ひとつ分かったのは、絶対に分かり合えない存在がこの世にはあるということだ。
新しい環境に移って本格的なスタートを切り日々少しでも早く慣れるように努力を重ねてきた。
ひと月も経てば毎日の流れ、週単位での流れくらいはつかめてきて、完璧とは当然いかないまでも流れに乗った動きはできるようになってきた。
目の前のことをこなすだけで精一杯の段階から、自分なりにスピード感を出すためのアイデアも加えつつ、また荷造りにおいては見た目も考えてできるようにしてきた。

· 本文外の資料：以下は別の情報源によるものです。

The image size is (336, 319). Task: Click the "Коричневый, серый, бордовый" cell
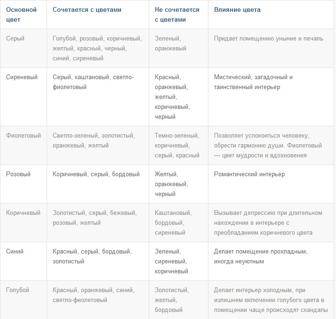click(x=96, y=174)
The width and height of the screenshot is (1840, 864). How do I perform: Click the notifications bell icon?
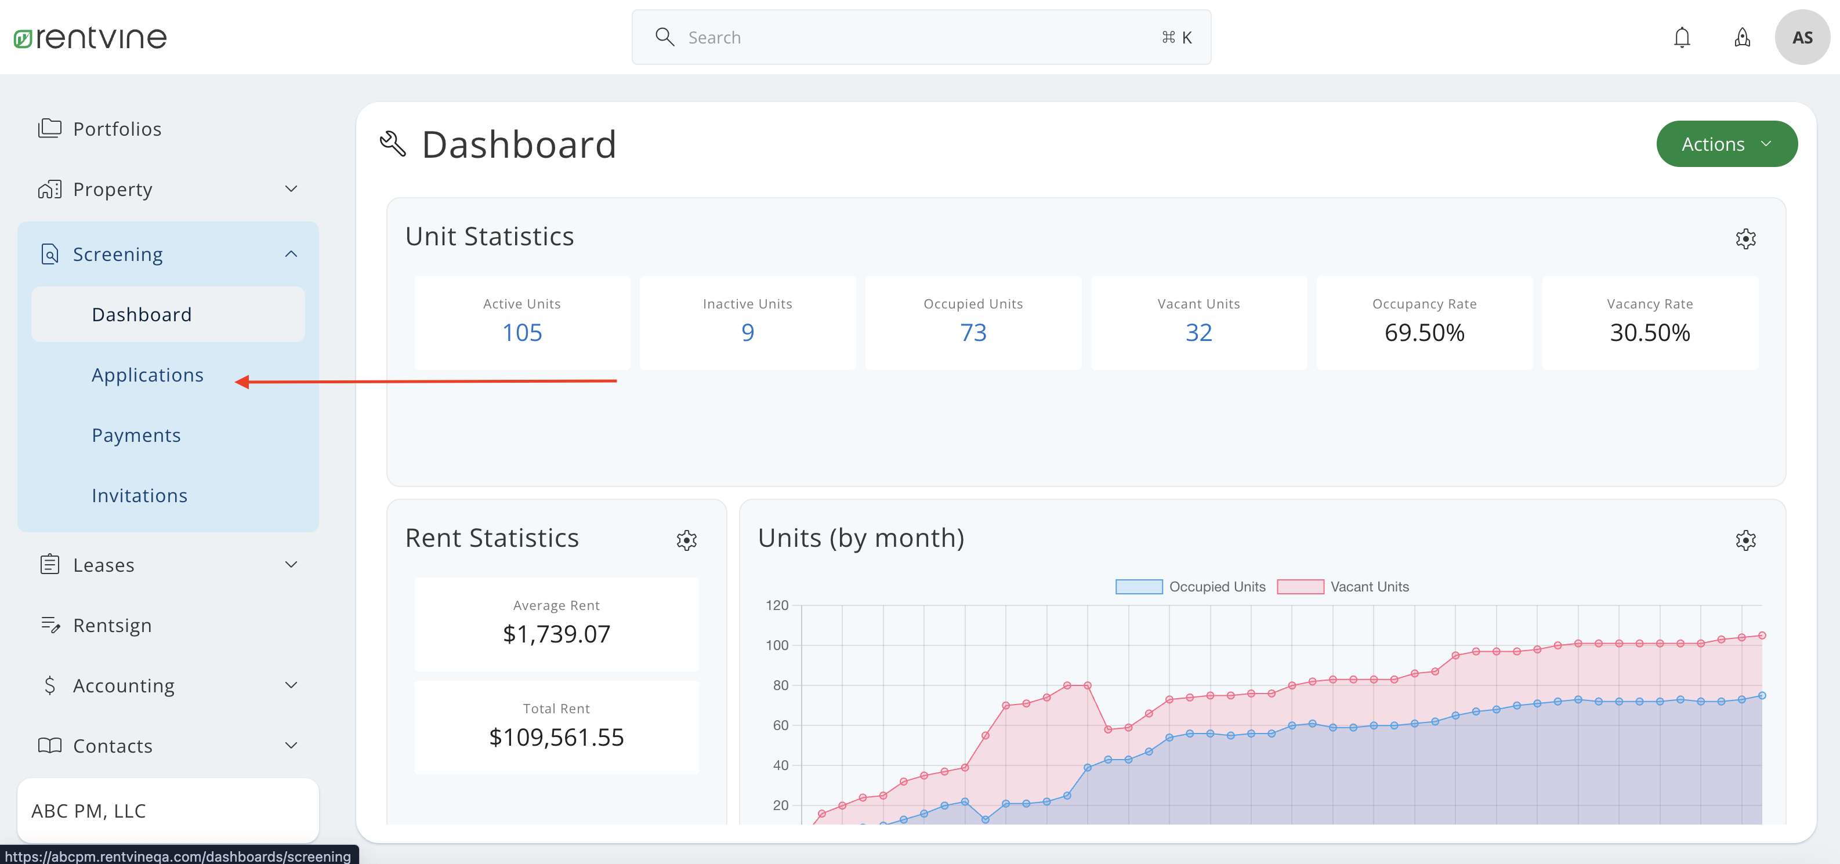[x=1681, y=37]
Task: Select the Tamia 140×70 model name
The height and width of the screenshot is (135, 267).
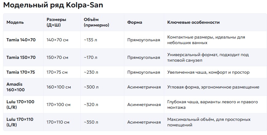Action: (x=21, y=40)
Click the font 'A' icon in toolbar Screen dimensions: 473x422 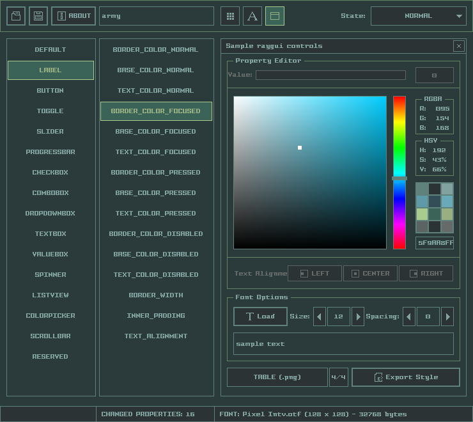click(252, 16)
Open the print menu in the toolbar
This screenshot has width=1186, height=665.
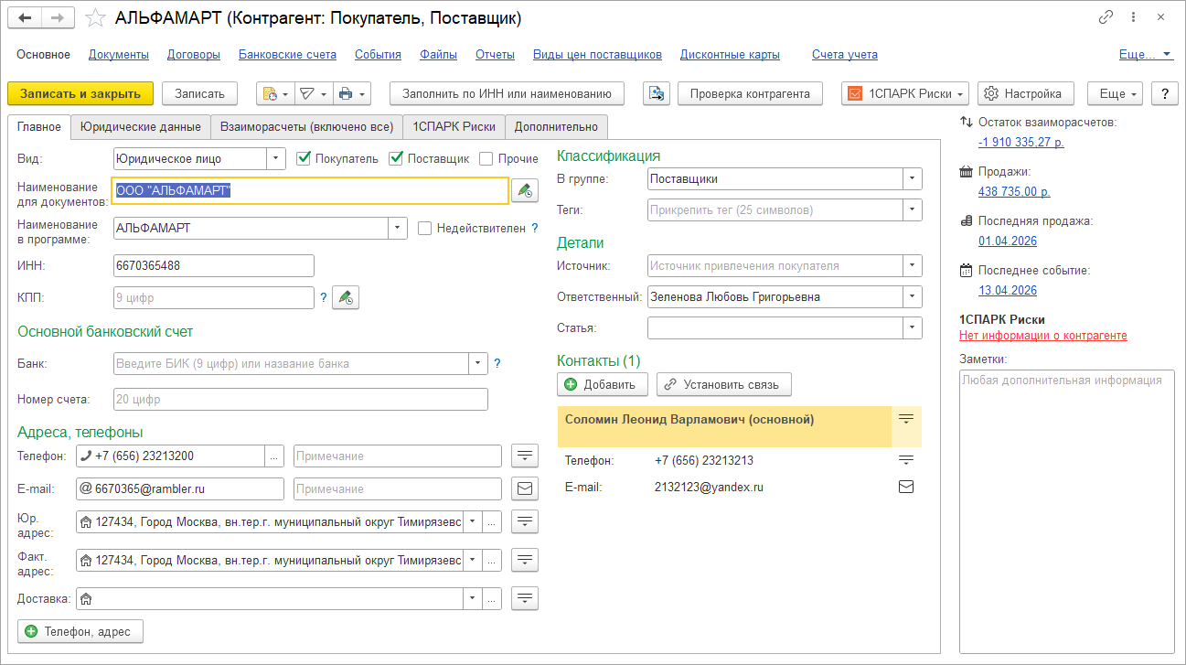click(351, 93)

毎日の積み重ねが少しずつ形になってきて、今週に入ってからは元請けさんからモノをお願いされることも増えたし、役付きの方々も皆気さくで、たまにはくだけたコミュニケーションも取れるようになって現場での居心地は上がってきたように思う。
ところが、そんな私の姿がどうしても気に食わない人物がひとりいて、私のやることなすことはすべて否定される。

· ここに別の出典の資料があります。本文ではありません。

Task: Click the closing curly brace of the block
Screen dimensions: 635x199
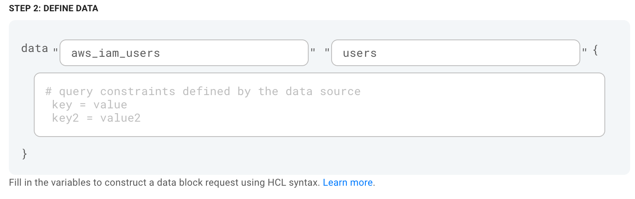Action: [25, 153]
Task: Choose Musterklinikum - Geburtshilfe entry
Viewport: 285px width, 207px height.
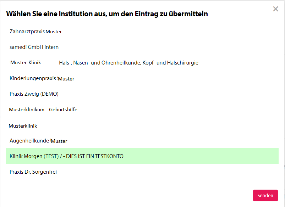Action: click(x=43, y=110)
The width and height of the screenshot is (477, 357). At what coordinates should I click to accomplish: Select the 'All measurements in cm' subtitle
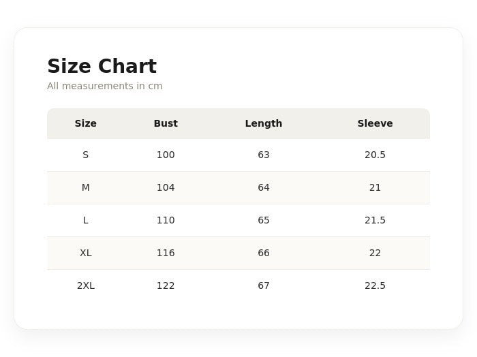coord(105,86)
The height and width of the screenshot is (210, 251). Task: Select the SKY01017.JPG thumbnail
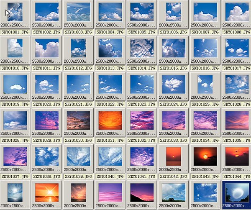tap(237, 48)
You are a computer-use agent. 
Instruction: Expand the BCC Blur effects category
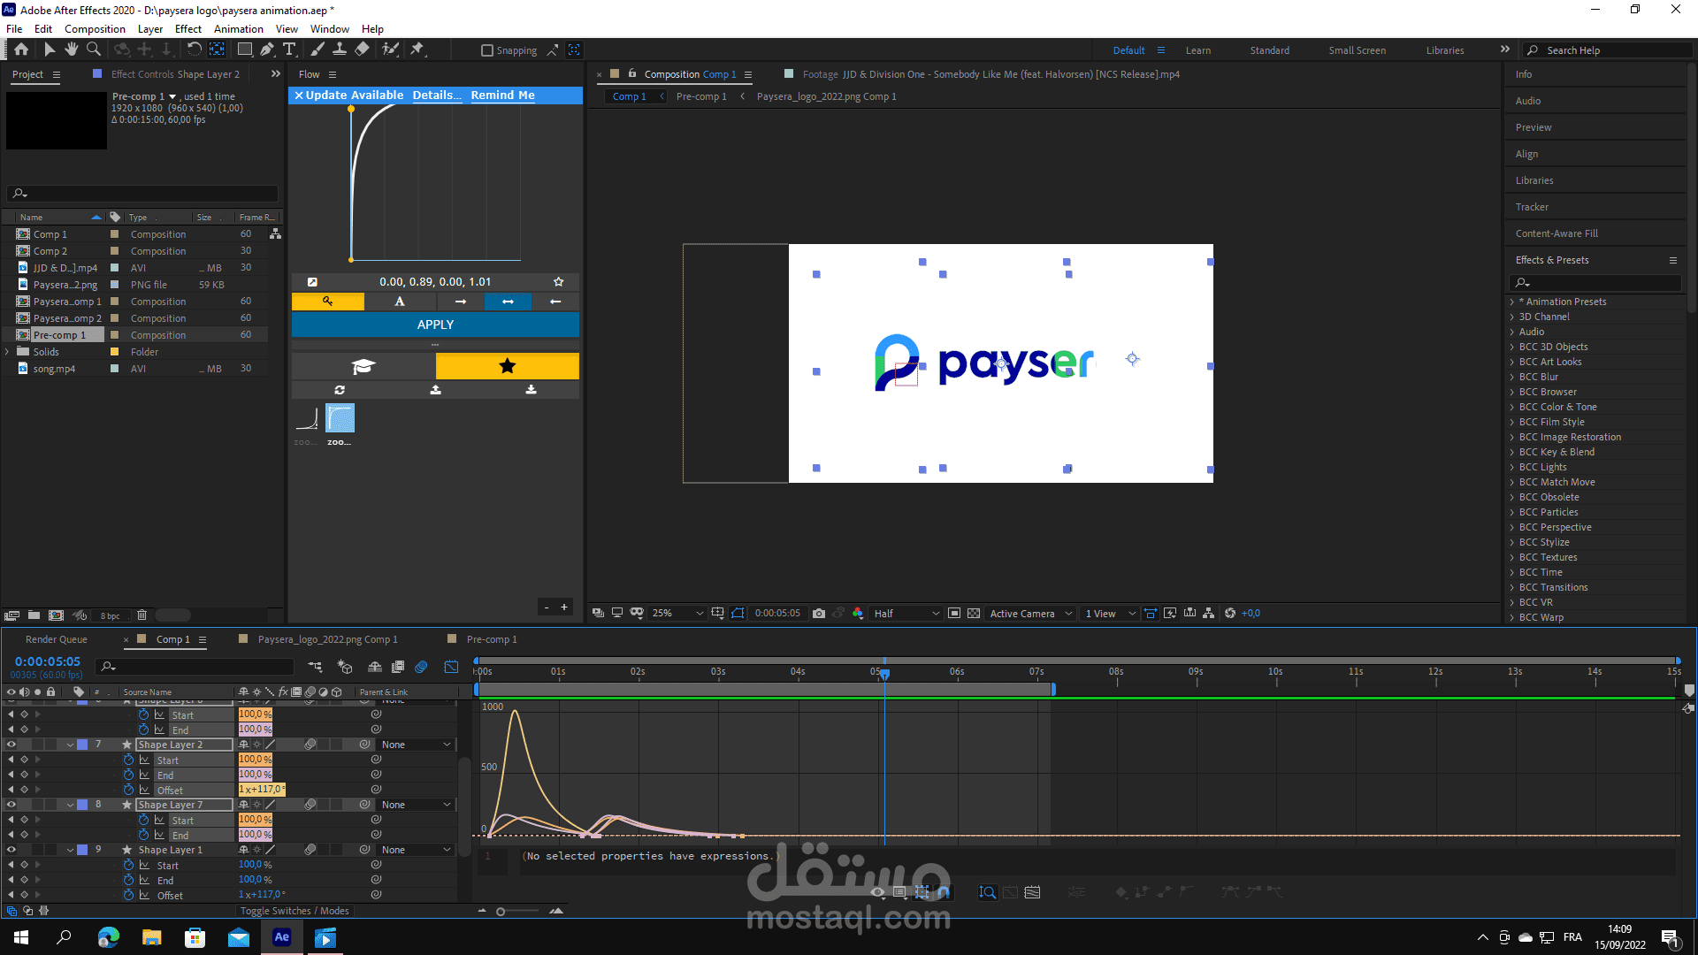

行動の目的が否定だから、当然ながら些細なミスでも鬼の首でも取ったように騒ぎ立てる。
話しかけてくるとしたら指摘や注意や攻撃の時だけという面倒くさいを絵に描いたような人物である。
私が入ってからその態度は見事に一貫していて、できるようになったことに全く触れない一方、できなかったり違っていたりには猛然と突っかかってくる。
私も長年人間をやっているから分かるが、せっかく入ってきた人間にわざわざ敵意のみで接するのは、当人の能力が低く自信もないからである。
社内政治を駆使して当人にパワハラを浴びせていた人物を追い出すことができたので、当人にとっては願ってもない文字通り「俺の現場」が実現したが残念ながらそれは「どうにでもできる」ことと同義ではなくどうやら当人はそこを勘違いしている。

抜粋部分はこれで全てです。